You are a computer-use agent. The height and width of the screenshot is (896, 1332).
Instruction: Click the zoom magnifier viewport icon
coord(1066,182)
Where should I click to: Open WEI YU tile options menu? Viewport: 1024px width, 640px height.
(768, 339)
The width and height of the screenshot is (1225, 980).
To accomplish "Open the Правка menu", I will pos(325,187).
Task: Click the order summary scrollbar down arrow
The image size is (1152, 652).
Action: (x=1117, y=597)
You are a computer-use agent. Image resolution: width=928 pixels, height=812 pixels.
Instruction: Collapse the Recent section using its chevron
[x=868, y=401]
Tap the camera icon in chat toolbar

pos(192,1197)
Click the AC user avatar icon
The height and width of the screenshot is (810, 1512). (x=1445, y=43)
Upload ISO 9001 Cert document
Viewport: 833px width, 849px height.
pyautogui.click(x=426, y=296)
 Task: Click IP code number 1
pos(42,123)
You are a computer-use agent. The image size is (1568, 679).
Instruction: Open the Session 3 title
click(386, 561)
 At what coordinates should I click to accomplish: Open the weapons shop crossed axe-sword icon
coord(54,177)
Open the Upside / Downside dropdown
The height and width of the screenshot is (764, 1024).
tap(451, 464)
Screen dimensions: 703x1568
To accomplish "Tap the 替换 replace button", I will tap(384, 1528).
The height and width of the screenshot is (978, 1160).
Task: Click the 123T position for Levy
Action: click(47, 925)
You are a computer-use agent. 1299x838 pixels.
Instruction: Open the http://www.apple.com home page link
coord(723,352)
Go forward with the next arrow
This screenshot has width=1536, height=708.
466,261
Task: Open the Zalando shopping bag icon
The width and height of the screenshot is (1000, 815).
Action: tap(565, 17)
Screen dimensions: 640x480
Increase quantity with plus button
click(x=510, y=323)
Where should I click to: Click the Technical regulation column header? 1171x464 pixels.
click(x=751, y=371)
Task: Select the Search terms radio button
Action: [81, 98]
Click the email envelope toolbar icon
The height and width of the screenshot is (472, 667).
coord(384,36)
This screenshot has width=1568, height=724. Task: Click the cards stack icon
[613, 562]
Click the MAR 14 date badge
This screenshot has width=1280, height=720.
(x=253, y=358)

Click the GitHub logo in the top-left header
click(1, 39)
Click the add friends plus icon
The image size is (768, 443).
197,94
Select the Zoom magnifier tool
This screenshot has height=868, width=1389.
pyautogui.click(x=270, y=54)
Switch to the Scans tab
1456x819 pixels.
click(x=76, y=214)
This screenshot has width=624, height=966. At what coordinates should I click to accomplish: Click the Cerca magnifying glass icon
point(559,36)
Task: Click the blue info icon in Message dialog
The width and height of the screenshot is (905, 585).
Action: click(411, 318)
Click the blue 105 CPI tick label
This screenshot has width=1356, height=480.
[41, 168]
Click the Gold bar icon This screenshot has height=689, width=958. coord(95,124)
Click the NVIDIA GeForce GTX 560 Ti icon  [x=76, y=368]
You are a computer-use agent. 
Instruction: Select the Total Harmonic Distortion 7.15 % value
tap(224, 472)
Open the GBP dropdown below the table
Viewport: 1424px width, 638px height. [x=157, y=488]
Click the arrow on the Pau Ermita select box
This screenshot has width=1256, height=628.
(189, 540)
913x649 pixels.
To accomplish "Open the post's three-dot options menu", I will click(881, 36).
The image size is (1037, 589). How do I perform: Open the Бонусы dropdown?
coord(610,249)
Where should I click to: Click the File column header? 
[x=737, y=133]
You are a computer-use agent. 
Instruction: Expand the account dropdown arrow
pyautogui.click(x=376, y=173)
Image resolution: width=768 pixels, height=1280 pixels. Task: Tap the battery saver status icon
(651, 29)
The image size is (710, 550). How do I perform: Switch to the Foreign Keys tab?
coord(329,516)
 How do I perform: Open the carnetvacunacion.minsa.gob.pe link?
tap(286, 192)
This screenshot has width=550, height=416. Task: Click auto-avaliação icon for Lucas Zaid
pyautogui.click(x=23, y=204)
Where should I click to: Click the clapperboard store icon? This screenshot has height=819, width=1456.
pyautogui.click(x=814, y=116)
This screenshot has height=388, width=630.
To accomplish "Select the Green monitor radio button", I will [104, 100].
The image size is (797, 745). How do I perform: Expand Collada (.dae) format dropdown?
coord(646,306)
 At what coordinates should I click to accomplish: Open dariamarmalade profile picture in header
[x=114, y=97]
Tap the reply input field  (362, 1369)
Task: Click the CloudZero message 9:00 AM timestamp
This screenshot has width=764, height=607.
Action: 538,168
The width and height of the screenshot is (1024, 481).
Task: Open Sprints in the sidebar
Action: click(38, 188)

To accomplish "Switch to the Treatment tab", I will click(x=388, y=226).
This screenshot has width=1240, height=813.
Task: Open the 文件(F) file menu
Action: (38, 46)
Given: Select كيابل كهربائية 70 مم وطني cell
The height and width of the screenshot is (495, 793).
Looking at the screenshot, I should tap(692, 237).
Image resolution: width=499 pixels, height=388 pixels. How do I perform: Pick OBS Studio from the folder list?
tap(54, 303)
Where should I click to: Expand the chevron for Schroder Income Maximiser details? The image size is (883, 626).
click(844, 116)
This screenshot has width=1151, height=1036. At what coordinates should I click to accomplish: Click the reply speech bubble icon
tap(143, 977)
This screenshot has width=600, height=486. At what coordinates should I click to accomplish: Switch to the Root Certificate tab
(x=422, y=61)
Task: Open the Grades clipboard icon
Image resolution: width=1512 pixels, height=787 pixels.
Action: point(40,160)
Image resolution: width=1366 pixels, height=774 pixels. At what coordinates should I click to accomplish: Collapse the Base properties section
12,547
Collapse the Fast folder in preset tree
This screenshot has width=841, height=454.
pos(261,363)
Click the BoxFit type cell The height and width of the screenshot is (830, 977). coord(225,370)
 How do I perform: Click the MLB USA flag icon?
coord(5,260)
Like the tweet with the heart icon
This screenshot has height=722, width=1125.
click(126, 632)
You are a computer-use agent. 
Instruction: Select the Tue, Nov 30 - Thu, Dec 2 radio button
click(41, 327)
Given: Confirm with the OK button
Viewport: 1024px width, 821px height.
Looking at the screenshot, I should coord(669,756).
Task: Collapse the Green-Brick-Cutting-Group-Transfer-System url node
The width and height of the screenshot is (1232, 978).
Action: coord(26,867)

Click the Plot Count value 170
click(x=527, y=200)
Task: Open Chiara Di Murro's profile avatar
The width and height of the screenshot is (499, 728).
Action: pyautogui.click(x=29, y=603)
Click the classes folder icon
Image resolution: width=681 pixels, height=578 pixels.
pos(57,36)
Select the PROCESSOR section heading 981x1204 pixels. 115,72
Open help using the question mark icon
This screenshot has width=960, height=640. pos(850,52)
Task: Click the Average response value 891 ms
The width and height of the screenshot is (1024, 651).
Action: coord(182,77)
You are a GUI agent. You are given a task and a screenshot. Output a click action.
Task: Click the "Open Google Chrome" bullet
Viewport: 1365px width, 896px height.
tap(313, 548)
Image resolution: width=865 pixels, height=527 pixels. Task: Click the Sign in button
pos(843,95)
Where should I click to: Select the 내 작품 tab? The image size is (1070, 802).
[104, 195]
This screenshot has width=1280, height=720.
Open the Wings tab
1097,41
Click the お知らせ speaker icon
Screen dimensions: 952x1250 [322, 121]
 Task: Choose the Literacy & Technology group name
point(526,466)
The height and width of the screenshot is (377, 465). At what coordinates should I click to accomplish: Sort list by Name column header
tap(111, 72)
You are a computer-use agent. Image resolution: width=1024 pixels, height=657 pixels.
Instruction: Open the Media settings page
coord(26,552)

WORK ORDER =
Wherever the string "cell" appears in the entries, copy that line.

RESULT BELOW =
Given: Select كيابل كهربائية 70 مم وطني cell
Click the BoxFit type cell The height and width of the screenshot is (830, 977). coord(225,370)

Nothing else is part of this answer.